When someone shouts for “Mary Queen of Arkansas,” Bruce’s candor is priceless. “No. I ain’t gonna be playing that tonight. I tried to play that at home a few nights ago, and I couldn’t figure out what it’s about.”
The top of the show is appealingly loose but turns more meaningful with a distinctive reading of “Independence Day.” The song’s only tour performance is lightly Joad-ified and resolute, as the protagonist tells the tale with wistful distance and perspective. The 12-string “Darkness on the Edge of Town” is captivating as always, and “Johnny 99” is excellent — it, too, carries a tinge of reflection.
All four Shore shows featured supplemental musicians, and this night showcased the critical contributors: Danny Federici, Patti Scialfa and Soozie Tyrell. Phantom Dan sneaks on stage appropriately in a rare outing for “Wild Billy’s Circus Story,” while Soozie and Patti bring one of those aforementioned deep cuts to life in an exquisite version of the criminally underplayed “When You’re Alone” from Tunnel of Love. The deceptively simple rumination on the loss of love remains as poignant as ever.
Staying in the hidden gems lane, all three contribute to one of Springsteen’s songwriting masterpieces, the “Born in the U.S.A.” b-side “Shut Out the Light.” Introduced as a song he wrote shortly after Nebraska, “Shut Out the Light” pulls another narrative thread on returning Vietnam veterans and the war they brought home with them. Bruce recalls the draft board in Asbury Park in the late ’60s and acknowledges his luck in getting out (a story told in greater detail in his autobiography) as he introduces a song about someone who wasn’t as lucky.
The homestretch of the set sticks to the established and powerful Joad-tour core, including “Born in the U.S.A.,” “The Ghost of Tom Joad,” and “Sinaloa Cowboys.” But Bruce makes one fascinating and to some degree unlikely inclusion, placing “Racing in the Street” between “The Line” and “Across the Border.” Not unlike the earlier performance of “Independence Day,” “Racing” carries subtle notes of retrospection and world weariness as it rides Soozie Tyrell’s melancholy violin. It’s not a long rendition like it would be in the hands of the E Street Band, but composed, potent, and unique to this tour.

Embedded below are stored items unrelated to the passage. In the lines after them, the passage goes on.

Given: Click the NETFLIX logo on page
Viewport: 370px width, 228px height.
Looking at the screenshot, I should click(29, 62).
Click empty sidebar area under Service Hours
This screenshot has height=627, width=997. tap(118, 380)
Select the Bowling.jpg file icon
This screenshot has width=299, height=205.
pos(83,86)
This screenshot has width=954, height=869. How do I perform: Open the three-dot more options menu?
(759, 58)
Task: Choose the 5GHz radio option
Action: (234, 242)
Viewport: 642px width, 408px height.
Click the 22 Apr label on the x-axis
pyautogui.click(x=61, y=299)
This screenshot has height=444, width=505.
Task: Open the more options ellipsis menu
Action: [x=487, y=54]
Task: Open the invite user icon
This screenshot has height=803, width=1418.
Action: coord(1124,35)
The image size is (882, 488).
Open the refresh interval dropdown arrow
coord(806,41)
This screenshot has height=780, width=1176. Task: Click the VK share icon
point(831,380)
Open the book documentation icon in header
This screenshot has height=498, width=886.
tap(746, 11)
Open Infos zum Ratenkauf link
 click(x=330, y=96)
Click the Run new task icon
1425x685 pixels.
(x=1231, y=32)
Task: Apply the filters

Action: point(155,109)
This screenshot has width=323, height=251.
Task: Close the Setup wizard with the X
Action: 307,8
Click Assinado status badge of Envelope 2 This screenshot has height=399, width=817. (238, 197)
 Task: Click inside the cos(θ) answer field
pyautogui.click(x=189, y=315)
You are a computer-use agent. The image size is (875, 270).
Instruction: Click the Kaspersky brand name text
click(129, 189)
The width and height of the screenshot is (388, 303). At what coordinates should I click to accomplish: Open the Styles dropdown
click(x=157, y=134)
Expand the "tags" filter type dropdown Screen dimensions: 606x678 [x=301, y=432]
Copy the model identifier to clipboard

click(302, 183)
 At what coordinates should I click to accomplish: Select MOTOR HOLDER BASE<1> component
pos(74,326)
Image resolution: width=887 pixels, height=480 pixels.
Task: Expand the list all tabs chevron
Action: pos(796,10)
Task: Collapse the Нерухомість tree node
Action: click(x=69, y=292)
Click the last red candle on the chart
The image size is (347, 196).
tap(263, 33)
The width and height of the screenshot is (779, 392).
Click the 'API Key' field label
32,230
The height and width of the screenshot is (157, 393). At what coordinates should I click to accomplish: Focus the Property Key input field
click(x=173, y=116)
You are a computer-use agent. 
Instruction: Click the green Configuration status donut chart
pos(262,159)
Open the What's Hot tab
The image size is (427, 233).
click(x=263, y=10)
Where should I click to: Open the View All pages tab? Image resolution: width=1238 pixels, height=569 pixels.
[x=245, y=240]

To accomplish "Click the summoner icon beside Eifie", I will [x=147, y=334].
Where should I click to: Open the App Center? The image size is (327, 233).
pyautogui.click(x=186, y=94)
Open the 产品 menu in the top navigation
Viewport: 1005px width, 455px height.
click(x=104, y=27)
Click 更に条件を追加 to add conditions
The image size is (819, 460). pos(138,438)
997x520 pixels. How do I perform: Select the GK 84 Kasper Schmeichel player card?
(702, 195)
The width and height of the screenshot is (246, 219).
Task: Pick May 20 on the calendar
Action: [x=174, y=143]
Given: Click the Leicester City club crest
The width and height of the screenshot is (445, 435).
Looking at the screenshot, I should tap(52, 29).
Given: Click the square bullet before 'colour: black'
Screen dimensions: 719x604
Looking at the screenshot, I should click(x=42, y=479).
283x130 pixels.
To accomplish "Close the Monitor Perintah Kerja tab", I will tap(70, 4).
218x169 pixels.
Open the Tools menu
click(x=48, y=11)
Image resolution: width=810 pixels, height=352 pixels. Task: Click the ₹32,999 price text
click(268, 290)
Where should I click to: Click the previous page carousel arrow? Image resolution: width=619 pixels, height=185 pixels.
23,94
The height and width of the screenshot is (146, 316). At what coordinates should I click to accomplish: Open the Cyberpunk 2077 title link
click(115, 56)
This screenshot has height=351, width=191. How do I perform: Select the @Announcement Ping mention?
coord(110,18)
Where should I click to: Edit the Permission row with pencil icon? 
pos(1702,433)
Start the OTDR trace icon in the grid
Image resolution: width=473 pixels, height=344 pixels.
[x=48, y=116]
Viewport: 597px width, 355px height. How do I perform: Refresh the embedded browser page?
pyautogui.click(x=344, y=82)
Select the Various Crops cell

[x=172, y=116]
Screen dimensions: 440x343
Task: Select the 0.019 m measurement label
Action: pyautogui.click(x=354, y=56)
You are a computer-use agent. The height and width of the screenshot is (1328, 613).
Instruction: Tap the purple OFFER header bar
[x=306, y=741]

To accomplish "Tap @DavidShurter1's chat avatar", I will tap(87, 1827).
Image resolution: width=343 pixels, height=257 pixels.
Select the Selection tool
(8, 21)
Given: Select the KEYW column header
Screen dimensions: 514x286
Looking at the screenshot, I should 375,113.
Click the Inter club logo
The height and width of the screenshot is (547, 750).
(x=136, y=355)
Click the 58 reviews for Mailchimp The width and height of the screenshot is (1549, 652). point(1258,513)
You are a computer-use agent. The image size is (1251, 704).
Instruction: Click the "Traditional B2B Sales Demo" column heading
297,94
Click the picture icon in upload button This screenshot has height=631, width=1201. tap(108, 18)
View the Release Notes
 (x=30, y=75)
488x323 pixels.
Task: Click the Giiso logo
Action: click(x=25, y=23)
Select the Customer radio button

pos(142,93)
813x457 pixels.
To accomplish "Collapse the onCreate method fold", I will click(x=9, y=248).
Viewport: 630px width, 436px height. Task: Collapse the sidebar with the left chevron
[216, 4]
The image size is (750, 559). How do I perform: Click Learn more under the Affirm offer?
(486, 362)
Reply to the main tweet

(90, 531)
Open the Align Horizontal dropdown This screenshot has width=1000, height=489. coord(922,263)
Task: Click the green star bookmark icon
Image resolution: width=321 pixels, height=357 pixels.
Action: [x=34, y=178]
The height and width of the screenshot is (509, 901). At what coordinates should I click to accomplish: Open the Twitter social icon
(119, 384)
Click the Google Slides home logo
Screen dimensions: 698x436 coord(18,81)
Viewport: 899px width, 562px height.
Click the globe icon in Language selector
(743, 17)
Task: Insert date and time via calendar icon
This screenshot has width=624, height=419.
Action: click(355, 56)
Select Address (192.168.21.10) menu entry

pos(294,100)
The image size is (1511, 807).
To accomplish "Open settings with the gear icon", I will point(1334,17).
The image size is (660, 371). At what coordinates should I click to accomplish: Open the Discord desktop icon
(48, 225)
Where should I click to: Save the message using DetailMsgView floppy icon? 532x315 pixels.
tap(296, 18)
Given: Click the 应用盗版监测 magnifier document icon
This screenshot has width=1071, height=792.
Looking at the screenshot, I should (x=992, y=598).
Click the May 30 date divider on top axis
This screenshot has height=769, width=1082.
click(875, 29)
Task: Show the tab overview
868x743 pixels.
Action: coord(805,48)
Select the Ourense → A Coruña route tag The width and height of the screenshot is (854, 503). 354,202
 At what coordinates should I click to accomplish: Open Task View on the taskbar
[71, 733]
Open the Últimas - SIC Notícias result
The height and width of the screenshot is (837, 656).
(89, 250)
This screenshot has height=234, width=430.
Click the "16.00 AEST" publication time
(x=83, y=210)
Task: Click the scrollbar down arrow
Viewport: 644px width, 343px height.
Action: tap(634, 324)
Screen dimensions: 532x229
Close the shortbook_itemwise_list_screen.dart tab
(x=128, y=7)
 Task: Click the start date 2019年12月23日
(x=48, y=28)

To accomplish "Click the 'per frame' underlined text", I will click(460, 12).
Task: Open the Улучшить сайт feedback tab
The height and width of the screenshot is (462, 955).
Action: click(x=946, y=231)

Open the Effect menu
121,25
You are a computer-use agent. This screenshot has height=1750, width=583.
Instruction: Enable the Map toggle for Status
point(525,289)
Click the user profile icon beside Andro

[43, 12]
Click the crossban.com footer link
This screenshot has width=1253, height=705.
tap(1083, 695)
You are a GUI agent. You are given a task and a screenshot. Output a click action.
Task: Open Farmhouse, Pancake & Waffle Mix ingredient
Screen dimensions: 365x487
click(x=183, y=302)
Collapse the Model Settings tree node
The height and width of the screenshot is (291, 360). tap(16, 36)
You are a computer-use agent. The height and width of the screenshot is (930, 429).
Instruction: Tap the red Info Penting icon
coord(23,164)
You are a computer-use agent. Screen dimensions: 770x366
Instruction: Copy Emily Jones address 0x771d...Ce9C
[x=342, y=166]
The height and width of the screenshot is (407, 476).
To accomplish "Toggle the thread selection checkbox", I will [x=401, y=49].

Every live version of “Across the Border” and the story which precedes it truly capture the heart of Tom Joad. Bruce movingly recounts seeing John Ford’s movie Grapes of Wrath and the moments in the film that so deeply affected him, calling out specific scenes and camera framing with a director’s eye and quoting key lines of dialogue that form a sort of outline for the questions Bruce explores on the album and tour.
For the encore, the mood turns upbeat, starting with “Working on the Highway” and continuing with a fine “This Hard Land,” again featuring Danny Federici on accordion. Of course Danny returns two songs later as well for Bruce’s ultimate boardwalk homage, “4th of July, Asbury Park (Sandy),” introduced with a sweet remembrance of the music scene and players that were there from the beginning. What comes in between is the tour debut of “Rosalita,” in a highly uncommon acoustic arrangement that makes up in liveliness what it lacks in musicality.
We end with the powerfully reimagined “The Promised Land.” While “Dream Baby Dream” was more of a pure mantra in the same set position on the Devils & Dust tour, “The Promised Land” a la Joad is a hymnal, too. Bruce’s acoustic guitar thump serves as the rhythm track propelling a reinterpretation that transports the song from exaltation to something more humanistic.
In the two nights that followed, Springsteen was joined by more guests and debuted a host of other rarities as the tone shifted ever more festive. But at his first show in Asbury Park in more than 30 years, recognition of a return to the place of origin is a compelling presence in nearly every song.